▶ _Exercise aim_: Please set down word for word every line from the one holding "At what coordinates should I click to accomplish: Click the" to the end of the data below, both included.

▶ _Data for review_:
______
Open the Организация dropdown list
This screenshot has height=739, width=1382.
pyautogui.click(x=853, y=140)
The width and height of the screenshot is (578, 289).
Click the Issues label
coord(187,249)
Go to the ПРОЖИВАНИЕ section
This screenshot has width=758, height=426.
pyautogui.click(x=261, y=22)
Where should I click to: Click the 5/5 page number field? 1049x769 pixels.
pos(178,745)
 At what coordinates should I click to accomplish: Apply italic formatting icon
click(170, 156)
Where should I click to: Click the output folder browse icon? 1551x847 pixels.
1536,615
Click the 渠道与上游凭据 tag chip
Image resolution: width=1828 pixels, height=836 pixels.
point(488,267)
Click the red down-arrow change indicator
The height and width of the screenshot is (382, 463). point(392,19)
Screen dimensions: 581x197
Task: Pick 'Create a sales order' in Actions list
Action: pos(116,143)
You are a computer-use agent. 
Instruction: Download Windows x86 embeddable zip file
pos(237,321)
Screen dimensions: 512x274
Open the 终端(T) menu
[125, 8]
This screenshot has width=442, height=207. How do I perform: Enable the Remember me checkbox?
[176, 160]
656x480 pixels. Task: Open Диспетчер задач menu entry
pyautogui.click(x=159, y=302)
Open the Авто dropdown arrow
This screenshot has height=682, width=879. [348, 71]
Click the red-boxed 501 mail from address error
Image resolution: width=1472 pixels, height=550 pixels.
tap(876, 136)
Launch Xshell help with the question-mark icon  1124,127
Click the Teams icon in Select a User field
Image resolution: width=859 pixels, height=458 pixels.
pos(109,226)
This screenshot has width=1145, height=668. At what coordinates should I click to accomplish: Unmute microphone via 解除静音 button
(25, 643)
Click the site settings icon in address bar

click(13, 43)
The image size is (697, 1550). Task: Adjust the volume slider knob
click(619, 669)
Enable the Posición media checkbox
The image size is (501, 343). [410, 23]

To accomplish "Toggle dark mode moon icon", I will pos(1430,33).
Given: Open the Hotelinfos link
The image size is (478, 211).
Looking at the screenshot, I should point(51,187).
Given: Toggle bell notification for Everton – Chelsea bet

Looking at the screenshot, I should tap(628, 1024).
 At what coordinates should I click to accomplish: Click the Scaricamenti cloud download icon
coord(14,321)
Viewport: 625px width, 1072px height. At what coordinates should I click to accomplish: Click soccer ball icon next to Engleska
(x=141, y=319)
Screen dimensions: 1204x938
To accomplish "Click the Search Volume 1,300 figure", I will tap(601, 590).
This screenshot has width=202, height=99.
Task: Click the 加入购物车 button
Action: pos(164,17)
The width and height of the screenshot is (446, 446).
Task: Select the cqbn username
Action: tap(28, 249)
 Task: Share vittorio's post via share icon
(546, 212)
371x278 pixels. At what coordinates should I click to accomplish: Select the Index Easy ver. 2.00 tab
______
▶ _Response to this exercise_:
 At what coordinates should I click to accomplish: Click the Scaricamenti cloud download icon
coord(14,321)
Viewport: 625px width, 1072px height. At what coordinates should I click to accomplish: Click soccer ball icon next to Engleska
(x=141, y=319)
Screen dimensions: 1204x938
To accomplish "Click the Search Volume 1,300 figure", I will tap(601, 590).
This screenshot has width=202, height=99.
Task: Click the 加入购物车 button
Action: pos(164,17)
The width and height of the screenshot is (446, 446).
Task: Select the cqbn username
Action: tap(28, 249)
 Task: Share vittorio's post via share icon
(546, 212)
371x278 pixels. At what coordinates should I click to accomplish: Select the Index Easy ver. 2.00 tab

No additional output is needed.